Today (26th August) we've had 4 such occurrences between 8:30 am and 11:21 am, prompting me to ask the following questions:

1. Is this expected behaviour at present with these sensors?

2. Is there something I can do to mitigate the issue?

NB: We do also have external monitoring in place for these sites (running from a raspberry pi at my house) but I was hoping to be able to prioritise in-house monitoring using PRTG.


Article Comments

This continues to be a major concern, with several down alerts over the UK bank holiday weekend reporting the same socket 10060 error.

I'd really appreciate some input on this.


Aug, 2016 - Permalink

Hello,

Please forward us some screenshots showing the "Overivew", "Log" and "Settings" tab of the cloud http sensor to support@paessler.com. Please refer to this kb post.


Sep, 2016 - Permalink

Screenshots sent and acknowledged as received.

Thank you.


Sep, 2016 - Permalink

Sorry to bump this, however 11 days on from sending the info as requested I've received nothing further. I've also had no reply to a followup email yesterday reporting another set of the #10060 across 4 of 5 sensors.

The intention is to bring the monitoring fully online shortly - at the moment I'm the only one getting the notifications produced as I try to tune out any static produced by normal operations.

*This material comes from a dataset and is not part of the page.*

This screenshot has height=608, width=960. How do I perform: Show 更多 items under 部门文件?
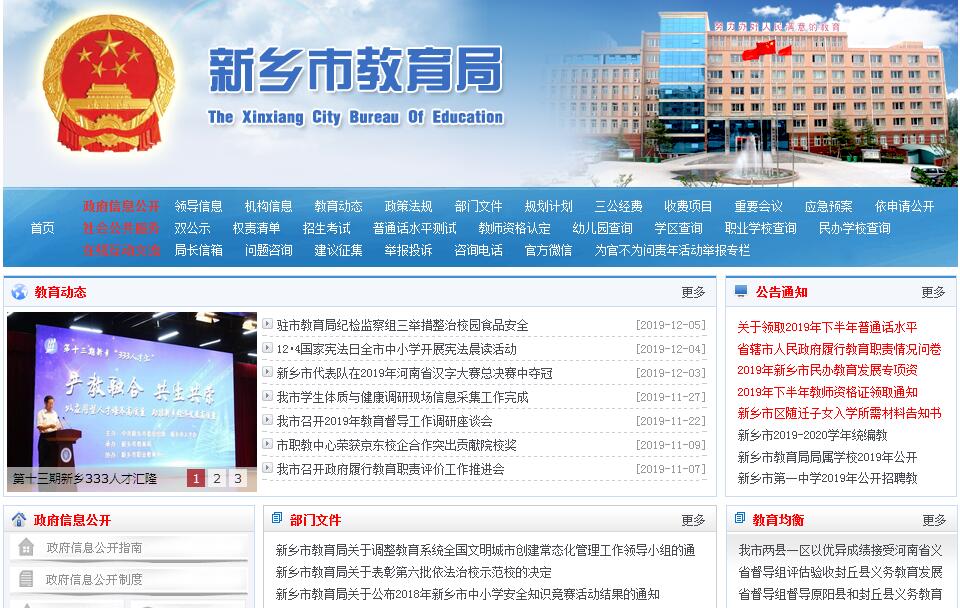coord(693,520)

At the moment I cannot rely on the cloud http sensors.


Sep, 2016 - Permalink

I came here with this same issue... ALL cloud sensors reporting socket error, yet sites are up... Scarry.. Is something going on with your cloud servers?


Feb, 2017 - Permalink

@pir8radio

Not sure if this will help, however...

We traced our issue to firewall problems resolving the api.prtgcloud.com due to it being hosted on Amazon, and our firewall does not currently support wildcard FQDNs (i.e. *.prtgcloud.com). This meant that periodically our monitoring server would lose contact with the cloud sensors and report the socket error. I worked round this by permitting HTTP and HTTPS traffic to Amazon CloudFront edge servers based on Amazon's own documentation:

http://docs.aws.amazon.com/AmazonCloudFront/latest/DeveloperGuide/LocationsOfEdgeServers.html http://docs.aws.amazon.com/general/latest/gr/aws-ip-ranges.html https://ip-ranges.amazonaws.com/ip-ranges.json

This was then backed up with a web filter to restrict traffic to the relevant FQDNs (api.prtgcloud.com, download-cdn.paessler.com, download-s3-eu.paessler.com.s3.amazonaws.com) to prevent unwarranted traffic to other (possibly malicious) AWS sites from the monitoring server.

This seems to have resolved our issues with the cloud sensors so far - we've had no failures since adopting this approach in September last year.

YMMV depending on firewall provider.


Feb, 2017 - Permalink

Hi there, thanks for helping out here, @CodeMonkey. Regarding your ticket, we haven't received one from you (that is, if you were using the same mail address as in here) :(


Feb, 2017 - Permalink